The only moment that matters is right now

BRODY HALL, Copy Editor

I had been toying with the idea of writing this piece for a while, like the way a thought lingers, weaving itself in and out of your consciousness like an uninvited visitor, popping out of nowhere and begging for your attention. I think this may come from a place of anxiety, or maybe denial. To this, I’m still working out the details.

As a young American, I believe that knowledge is power and that power should be distributed among the classes and the people. To that, I believe that is the duty of any decent human being to share what they have learned so that maybe someone else in the same situation can learn something useful as well.

I would like to begin by saying that I am no expert—on anything. In all my years of living, I don’t think there’s been any skill of mine that has blossomed and grown to the point of perfection. Sure, I can read and write well, and I may know how to bartend—or what’s that fancy word now? Mixology? — but this is merely arbitrary to my entire point. I am, though, human enough to know that my experience is completely and utterly different than every other person on this planet. Even I, a firm believer in the concept of non-duality and that we really are just one, can understand that there will always be separations that divide us. But within those separations, the borders and the labels, provide us with all the more with perspective and wisdom.

I have learned that life goes on, to put it bluntly. At 22 years old, I have seen new children born, family and friends die and everything that can possibly lie between those two bookends. I have learned that at some point, you must give up your attachment to specific moments and realize there’s only one that matters: Right now.

Learning this is never easy; I can assure you of that. At some point, you wake up with a hangover, realize the party’s over, clean up the beer cans and empty the ash trays and put yourself back in the motion of day-to-day life. You wake up thinking of something embarrassing you did or said years ago, calling yourself a fool. But eventually you fall back asleep. You’re getting a D+ in a course throughout the entire semester up until final’s week when all your extra credit that you’ve spent hours working on goes in and you get that B+ you knew you could get—but you don’t attribute it to your worth. Even if you did get a D, or even an F, you’d still live to tell the tale.
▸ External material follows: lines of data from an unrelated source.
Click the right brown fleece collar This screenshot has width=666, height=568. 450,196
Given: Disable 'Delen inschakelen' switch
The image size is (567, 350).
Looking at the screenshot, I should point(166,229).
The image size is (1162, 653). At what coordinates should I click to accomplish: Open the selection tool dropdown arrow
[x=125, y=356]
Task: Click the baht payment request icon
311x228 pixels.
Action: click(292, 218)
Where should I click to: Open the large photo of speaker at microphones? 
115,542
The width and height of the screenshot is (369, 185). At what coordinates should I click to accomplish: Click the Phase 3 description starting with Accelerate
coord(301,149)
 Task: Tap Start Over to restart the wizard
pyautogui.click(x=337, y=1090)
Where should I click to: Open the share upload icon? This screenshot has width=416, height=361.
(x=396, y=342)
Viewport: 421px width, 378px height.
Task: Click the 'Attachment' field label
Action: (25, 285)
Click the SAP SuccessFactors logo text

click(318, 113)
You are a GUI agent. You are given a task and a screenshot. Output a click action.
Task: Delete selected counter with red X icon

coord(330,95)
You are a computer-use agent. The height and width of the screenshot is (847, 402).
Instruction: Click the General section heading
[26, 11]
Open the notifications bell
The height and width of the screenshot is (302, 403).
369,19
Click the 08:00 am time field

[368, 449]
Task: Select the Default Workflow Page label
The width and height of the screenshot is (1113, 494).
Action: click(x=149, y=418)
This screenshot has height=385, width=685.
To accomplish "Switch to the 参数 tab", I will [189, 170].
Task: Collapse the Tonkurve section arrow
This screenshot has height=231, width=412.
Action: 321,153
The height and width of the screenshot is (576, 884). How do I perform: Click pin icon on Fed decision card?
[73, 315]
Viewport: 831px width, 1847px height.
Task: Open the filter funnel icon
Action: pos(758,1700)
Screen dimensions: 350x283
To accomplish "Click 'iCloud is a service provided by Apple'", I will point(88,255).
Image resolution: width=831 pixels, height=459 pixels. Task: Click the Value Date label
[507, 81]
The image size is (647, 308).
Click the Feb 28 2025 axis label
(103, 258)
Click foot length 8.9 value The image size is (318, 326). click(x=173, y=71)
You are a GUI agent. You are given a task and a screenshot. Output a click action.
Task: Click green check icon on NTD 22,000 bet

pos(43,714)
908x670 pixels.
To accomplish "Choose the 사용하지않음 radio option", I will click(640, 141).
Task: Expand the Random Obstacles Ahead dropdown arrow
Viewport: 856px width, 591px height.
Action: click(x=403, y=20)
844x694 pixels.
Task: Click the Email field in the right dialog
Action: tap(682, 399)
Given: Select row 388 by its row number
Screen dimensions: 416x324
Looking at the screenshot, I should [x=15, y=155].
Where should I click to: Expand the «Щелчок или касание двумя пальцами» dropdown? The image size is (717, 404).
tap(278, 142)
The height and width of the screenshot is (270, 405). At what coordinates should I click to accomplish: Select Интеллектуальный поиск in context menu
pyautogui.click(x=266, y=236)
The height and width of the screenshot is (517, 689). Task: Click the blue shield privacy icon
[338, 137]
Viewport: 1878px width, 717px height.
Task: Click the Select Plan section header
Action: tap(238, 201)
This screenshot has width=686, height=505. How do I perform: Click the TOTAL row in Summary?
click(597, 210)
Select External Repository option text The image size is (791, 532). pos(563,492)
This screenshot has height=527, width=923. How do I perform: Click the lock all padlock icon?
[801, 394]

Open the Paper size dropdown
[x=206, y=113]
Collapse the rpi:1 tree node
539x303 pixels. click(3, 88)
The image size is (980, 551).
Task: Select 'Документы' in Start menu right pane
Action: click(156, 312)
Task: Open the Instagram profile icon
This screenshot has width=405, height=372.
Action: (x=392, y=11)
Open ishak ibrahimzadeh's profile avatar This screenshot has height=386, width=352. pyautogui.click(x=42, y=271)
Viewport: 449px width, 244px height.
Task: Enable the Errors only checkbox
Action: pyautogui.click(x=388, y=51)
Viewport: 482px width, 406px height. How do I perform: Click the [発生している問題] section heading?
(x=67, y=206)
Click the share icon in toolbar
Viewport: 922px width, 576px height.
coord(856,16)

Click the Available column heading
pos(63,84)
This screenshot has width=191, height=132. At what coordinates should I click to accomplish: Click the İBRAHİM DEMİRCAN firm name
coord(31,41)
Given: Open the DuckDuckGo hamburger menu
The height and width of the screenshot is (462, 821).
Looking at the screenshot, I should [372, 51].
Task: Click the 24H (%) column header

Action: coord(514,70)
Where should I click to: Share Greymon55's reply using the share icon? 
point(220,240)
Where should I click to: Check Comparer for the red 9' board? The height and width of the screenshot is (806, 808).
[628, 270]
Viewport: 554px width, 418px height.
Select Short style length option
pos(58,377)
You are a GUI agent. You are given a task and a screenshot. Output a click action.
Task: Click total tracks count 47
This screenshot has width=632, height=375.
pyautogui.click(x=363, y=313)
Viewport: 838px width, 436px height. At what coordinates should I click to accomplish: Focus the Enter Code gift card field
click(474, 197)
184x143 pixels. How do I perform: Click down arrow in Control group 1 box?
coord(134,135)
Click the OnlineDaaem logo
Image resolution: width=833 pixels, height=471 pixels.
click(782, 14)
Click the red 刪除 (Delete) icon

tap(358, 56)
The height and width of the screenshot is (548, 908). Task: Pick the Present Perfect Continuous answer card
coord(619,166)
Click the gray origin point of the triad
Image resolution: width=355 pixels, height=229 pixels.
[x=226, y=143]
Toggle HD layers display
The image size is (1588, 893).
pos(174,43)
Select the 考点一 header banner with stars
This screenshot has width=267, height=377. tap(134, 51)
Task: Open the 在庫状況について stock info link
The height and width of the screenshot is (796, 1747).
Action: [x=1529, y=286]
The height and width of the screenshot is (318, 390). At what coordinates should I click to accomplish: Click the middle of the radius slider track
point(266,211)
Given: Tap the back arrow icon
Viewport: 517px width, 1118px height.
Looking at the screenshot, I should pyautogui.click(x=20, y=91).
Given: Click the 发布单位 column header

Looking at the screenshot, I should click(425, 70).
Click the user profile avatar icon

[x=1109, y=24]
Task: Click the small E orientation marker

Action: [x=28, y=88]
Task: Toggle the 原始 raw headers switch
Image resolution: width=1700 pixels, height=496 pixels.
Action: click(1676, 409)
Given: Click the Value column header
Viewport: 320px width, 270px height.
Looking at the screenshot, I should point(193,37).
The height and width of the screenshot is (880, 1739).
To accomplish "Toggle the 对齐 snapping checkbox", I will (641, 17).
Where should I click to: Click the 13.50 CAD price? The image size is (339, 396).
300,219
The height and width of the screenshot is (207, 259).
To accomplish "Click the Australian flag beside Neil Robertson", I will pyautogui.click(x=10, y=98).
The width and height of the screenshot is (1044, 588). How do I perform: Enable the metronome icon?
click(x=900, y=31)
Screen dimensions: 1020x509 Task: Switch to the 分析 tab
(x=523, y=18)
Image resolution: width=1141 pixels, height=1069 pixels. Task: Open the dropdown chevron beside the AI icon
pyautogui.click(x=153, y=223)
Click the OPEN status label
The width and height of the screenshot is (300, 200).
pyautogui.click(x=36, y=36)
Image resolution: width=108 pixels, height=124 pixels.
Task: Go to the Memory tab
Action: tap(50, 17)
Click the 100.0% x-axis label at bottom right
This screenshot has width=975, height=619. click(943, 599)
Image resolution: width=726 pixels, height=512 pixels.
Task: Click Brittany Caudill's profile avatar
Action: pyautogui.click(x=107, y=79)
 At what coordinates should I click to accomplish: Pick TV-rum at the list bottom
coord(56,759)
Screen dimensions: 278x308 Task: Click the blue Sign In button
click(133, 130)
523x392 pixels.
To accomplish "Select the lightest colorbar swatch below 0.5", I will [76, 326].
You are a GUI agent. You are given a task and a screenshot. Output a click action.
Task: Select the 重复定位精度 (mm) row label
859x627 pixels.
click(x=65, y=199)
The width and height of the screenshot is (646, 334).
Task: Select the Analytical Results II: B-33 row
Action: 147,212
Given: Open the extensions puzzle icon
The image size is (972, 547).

Friendships fade without you even noticing it. Your ex moves and gets engaged. You’re diagnosed with another kind of mental illness. “The Simpsons” are renewed once again. Things eventually always return to the bellowed state of normality.

There are moments when you’re crying over what you’ve lost, screaming that you’ll never go on, that you’ll never get over it. Somehow, though, months or maybe even years later, you look back at that blubbering, crying self and wonder who that person was. Why could they possibly have been crying over something like that? You don’t recognize yourself sometimes–whether that’s a good thing or a bad thing.

Life changes all the time, most of the time without us even noticing that something is different. As much fun as it would be to revisit our old selves and go through the same experiences one more time, just to soak it all in, it is best to remind ourselves that this is utterly impossible and can never happen. Being able to let go of what once was there and say hello to what’s to come is one of the most exciting and beautiful experiences that comes in life. The best part of finishing one novel is that you get to start a new one.

After all of this, I hope this meditation comes from a place of peace, perhaps even nostalgia. One where I can look back on it all, sad for it all to be over, but grateful I got to experience it all in the first place.

As a senior only months away from graduation, I have to say goodbye to my undergraduate experience and goodbye to most of my “young” adult life. Thank you for the laughter, crying, anxiety, smiling, road trips, late nights, fun, depression, aliveness, friends, love, emotion, passion, anger, teachers, healing, jobs, adventure and liberation.

Looking back on it all now, it was whirlwind of momentary madness. But in it, it was all that existed.